PASSAGE TO READ:
#####

My husband said 5 is my max limit that I can have at one time, sucks so if I want something different I have to sell some or swap some. he doesn't know this but I intend on keeping 2 hatchies this year teehee. and he did always say once we had no more cats I could exspand my collection. 

I have x1 BHP x2 Cape York Coastals and x2 Cape York Jungles


----------



## sarah_m (Apr 20, 2009)

pythonmum said:


> . My husband is the one who puts the brakes on.


Same here!(but working on it!)
I have 1 BHP and 1 hatchling diamond python.


----------



## Chris1 (Apr 20, 2009)

haha, bf tried to put the brakes on, he used the excuse that we;ve run out of human room,...

so were moving in 2 weeks, and i have an extra 2 rooms to fill!


----------



## Minka (Apr 20, 2009)

I keep a bit of everything.


----------



## MsMoreliaMagic (Apr 20, 2009)

Love my Reptiles 
Have quite a few Pythons & Monitors.


----------



## Fireflyshuffle (Apr 20, 2009)

Me and my partner (female also) have 2 bredli, 2 blonde macs, a stimo, 5 pygmy bearded dragons, 2 marbled velvet geckos two short necks turtles and two long neck turtles. And just you wait till the expo in castle hill. There all very much loved.


----------



## ravan (Apr 20, 2009)

i have a jungle, 2 carpets, 2 boyds and a beardie 
and probably going to get a male jungle to go with my female quite soon 

and thats not counting my partners animals... which are technically half mine 
hehe


----------



## Lovemydragons (Apr 20, 2009)

I have 3 bearded dragons, 7 green tree frogs, 2 marbled velvet gekos, and a bredli.

My fiance has put the breaks on also. I had to promise that when I got the geckos he said I wasn't allowed to have anymore different species of animal. It doesn't mean I can't get a boyfriend for my bredli girl, or keep any of the gecko babies and beardy babies when they hatch hehehehe He doesn't know what's gunna hit him!!

#####

GIVEN MATERIAL:
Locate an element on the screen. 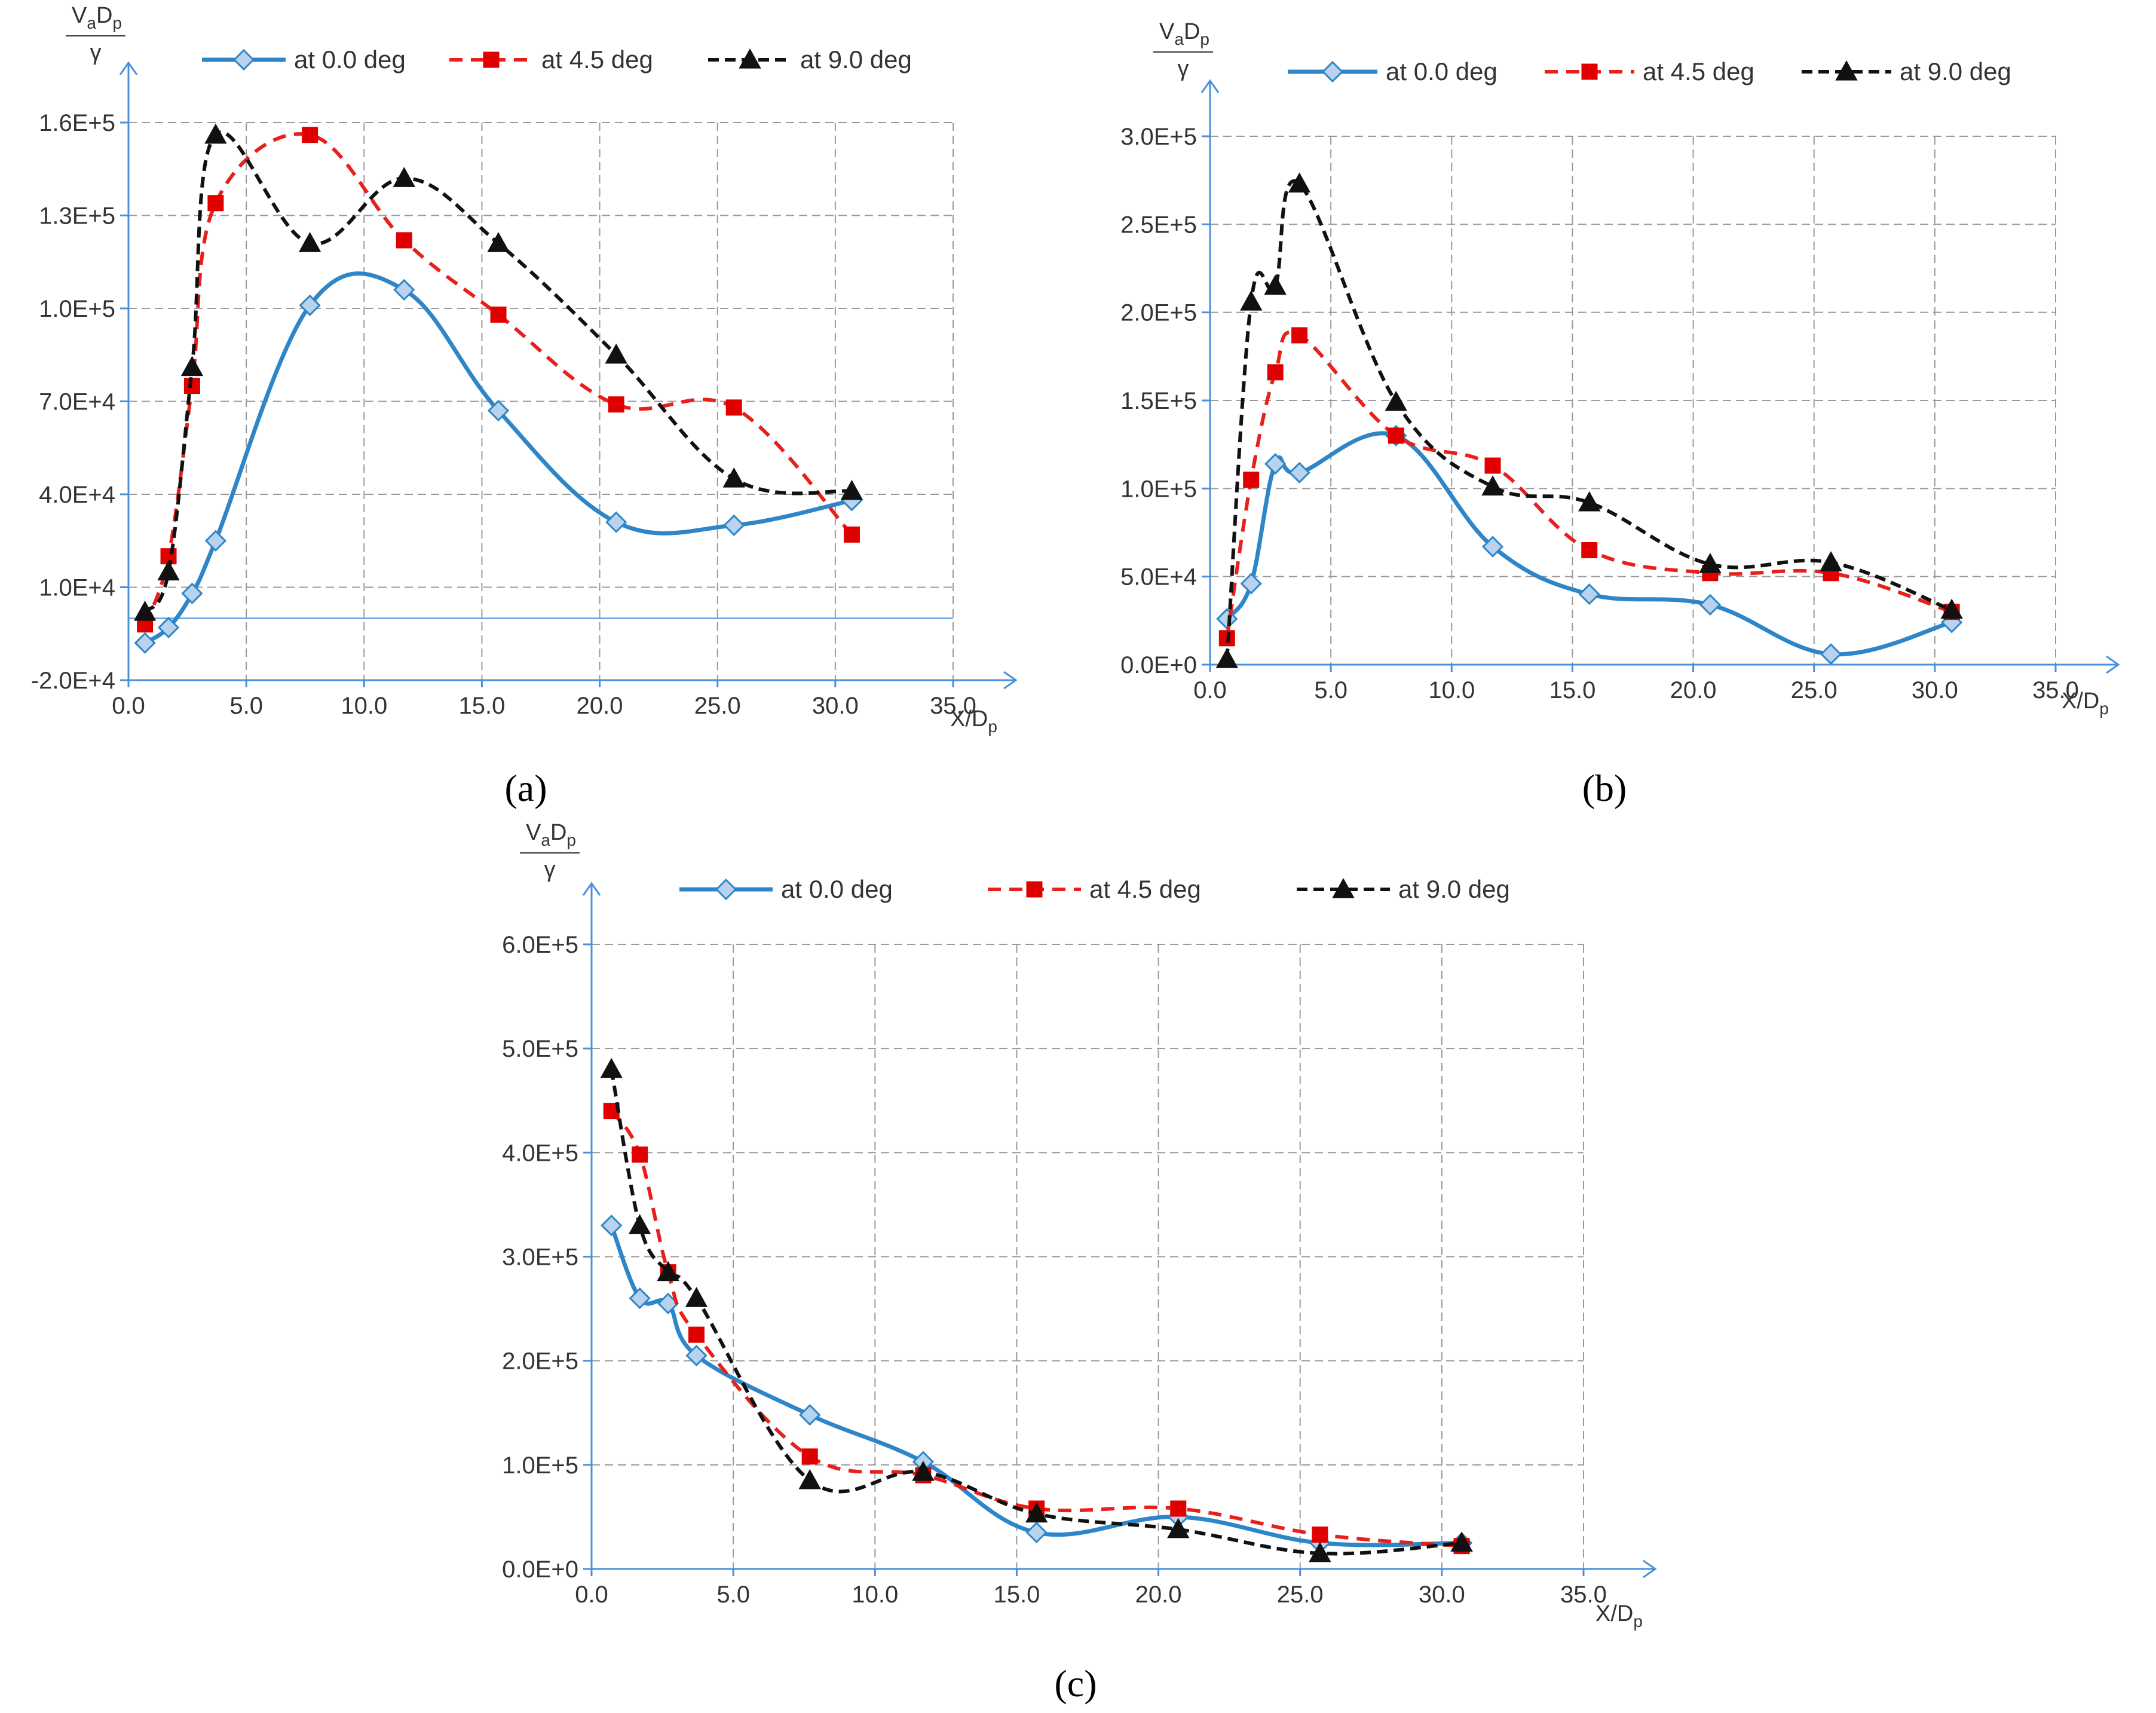 This screenshot has height=1713, width=2156. y-tick-label: 4.0E+4 is located at coordinates (77, 495).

#####

PARTS OF THE EXERCISE:
A) Which usernames appear as the headers of posts in the reptile-keeping forum thread?
B) Could you carry on the reptile-keeping forum thread from its final sentence?

WRITTEN ANSWERS:
A) sarah_m, Chris1, Minka, MsMoreliaMagic, Fireflyshuffle, ravan, Lovemydragons

B)
Most people usually ask me if they're my fiances, or if he was the one who got me into them. He's not a huge fan of all the herps. He wont touch any of the animals by choice (used to run away when I had the beardies and snakey out), but I've let snakey slide over to him and he's let me do it a couple of times now.


----------



## jezzabel (Apr 20, 2009)

I have 2 costals and 3 bearded dragons- 
snakes and dragons agree- cats suck


----------



## sarah_m (Apr 20, 2009)

> Most people usually ask me if they're my fiances,


Same, usually followed by "uh, i wouldnt have picked you as a snake person..."


----------



## FROGGIESrCUTEo_O (Apr 20, 2009)

I have 3 Marbled Geckos, 1 Eastern Beardy and a hatchy Childrens Python


----------



## Rach85 (Apr 20, 2009)

Ive got a stimsons python and am getting a hatchy carpet python on sunday. I hope to get some geckos or bluetounges too


----------



## Snake_Gal (Apr 20, 2009)

I have 3 Bredli, 2 BHP, 2 Beardies, 2 Blueys
I'm hoping to also provide home for GTP's and other pythons aswell.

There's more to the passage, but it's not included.